MONDAY: For Your Birthday

Poetry Week 2026 First-place winner:

BY KIM MANNIX

Copyright is held by the author.

I bought a bouquet of tulips.
Red, your favourite. They thrive in an empty wine bottle.
Chalky windowlight dawdles in while the coffee brews.
It will snow later, long and heavy, they’ve warned.

Weeks yet until my garden’s first earth bursts arrive,
tulips, creeping thyme, salvia. Days and days
until my nose is thick with the smell of turned earth.
I look for you in the logic of perennials, reliable.
Tight-fisted peonies, holding back, insisting
on a certain simplicity even as they flair pink.

I’ll kneel where shadows are longest.
Dirt under my nails like inheritance. I’ll pull tough weeds,
feel the snap in my palm as stalks break
or better the tug and give of knotted roots, if the soils surrenders.

But now, it’s still winter.  I have no grand declarations
about loss, what that means after years and years,
except birthdays are for missing more.

I think of a photo on an old calendar.
An owl’s wing imprinted on the top of snow
after he’s swooped down for a quick, cold kill.
Delicate but defined strokes
where each feather’s landed, for a moment.
The absent spot where a mouse or hare was.

It’s like this, isn’t it,
both the impression and the vacancy
for so many seasons.

Image of Kim Mannix

Kim Mannix (she/her) is a journalist, poet and short fiction writer who lives and creates on Treaty Six territory near amiskwaciy-wâskahikan in Sherwood Park, Alberta, Canada.
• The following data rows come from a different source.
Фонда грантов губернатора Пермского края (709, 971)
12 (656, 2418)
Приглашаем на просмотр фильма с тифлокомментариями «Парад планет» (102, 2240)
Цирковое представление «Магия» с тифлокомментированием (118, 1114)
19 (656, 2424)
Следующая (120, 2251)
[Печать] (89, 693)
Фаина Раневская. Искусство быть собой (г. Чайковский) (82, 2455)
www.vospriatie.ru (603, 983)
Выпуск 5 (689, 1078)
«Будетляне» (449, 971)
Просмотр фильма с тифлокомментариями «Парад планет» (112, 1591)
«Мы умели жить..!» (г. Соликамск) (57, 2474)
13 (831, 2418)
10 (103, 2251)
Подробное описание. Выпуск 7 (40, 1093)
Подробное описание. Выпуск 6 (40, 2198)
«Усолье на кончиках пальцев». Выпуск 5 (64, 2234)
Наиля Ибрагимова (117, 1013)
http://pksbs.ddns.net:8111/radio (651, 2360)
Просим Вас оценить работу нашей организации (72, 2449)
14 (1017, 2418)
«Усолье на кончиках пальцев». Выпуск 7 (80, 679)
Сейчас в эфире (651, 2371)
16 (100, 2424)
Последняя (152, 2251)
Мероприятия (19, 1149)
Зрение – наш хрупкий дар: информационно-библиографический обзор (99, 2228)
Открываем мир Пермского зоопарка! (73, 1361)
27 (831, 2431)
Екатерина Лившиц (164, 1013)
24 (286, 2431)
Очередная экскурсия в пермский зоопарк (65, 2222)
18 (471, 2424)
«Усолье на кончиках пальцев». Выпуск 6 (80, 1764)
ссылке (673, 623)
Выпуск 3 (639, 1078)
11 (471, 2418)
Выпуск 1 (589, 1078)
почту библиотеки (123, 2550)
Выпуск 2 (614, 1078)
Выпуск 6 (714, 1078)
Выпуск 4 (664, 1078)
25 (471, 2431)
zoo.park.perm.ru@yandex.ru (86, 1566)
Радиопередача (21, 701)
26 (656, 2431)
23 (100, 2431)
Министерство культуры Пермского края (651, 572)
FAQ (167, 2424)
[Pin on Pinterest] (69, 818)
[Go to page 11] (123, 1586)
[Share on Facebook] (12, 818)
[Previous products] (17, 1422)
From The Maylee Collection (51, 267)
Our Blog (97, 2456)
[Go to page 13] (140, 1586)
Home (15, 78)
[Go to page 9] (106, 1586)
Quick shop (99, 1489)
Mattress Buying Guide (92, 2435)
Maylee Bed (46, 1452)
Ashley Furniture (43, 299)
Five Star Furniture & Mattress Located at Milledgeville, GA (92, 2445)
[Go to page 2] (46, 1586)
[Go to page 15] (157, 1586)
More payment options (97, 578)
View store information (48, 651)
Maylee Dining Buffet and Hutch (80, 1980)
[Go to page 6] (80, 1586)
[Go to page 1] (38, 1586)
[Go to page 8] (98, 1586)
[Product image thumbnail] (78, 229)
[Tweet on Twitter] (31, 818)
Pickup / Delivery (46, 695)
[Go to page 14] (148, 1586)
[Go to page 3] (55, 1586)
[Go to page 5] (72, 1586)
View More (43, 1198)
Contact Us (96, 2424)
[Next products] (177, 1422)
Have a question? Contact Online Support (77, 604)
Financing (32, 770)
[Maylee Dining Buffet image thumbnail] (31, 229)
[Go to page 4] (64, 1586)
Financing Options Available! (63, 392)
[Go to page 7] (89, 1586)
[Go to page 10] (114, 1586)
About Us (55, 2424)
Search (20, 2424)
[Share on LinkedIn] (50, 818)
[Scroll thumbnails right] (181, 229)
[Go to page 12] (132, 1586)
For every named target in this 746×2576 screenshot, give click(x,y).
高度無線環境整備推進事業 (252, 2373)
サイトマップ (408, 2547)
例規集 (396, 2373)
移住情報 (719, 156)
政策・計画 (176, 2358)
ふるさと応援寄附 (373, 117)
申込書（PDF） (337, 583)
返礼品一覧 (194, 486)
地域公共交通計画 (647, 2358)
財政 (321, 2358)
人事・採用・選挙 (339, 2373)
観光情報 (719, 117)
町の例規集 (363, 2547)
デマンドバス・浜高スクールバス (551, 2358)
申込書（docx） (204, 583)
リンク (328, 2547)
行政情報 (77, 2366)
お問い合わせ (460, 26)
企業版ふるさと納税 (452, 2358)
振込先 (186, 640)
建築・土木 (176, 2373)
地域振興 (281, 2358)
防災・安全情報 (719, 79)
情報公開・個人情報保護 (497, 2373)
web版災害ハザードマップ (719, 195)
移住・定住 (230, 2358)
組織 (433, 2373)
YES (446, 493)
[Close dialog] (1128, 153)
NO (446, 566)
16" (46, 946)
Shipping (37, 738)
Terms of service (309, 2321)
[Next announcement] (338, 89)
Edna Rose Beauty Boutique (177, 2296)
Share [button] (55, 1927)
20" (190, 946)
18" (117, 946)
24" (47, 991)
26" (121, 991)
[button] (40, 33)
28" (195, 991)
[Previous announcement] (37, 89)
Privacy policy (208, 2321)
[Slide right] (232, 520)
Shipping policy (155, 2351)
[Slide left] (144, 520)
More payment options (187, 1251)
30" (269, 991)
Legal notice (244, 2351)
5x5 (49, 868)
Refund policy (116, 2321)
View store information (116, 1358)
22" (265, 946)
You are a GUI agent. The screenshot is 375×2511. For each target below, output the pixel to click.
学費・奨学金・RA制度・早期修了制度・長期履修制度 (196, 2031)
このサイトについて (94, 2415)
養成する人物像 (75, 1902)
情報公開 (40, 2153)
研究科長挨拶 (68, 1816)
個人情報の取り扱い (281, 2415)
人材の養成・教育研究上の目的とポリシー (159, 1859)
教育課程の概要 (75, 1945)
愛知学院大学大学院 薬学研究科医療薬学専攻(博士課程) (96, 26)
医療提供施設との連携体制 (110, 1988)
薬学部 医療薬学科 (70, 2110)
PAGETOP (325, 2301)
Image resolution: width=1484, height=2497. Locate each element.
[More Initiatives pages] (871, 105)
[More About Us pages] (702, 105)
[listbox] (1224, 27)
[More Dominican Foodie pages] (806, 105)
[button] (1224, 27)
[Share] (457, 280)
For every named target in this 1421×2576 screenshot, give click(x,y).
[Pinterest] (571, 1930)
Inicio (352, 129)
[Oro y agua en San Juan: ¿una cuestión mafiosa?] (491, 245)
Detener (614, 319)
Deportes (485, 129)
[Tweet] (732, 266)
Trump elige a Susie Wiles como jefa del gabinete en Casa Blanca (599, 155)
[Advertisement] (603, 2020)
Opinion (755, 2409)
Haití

She is a contributing editor of Watch Your Head, a climate crisis anthology, a poetry reader for Ex-Puritan literary journal and currently serves as president of the Edmonton Poetry Festival. Her poetry and prose have appeared in numerous Canadian and American journals and her first book of poetry, Confirm Humanity was published with Wild Skies Press in October 2025.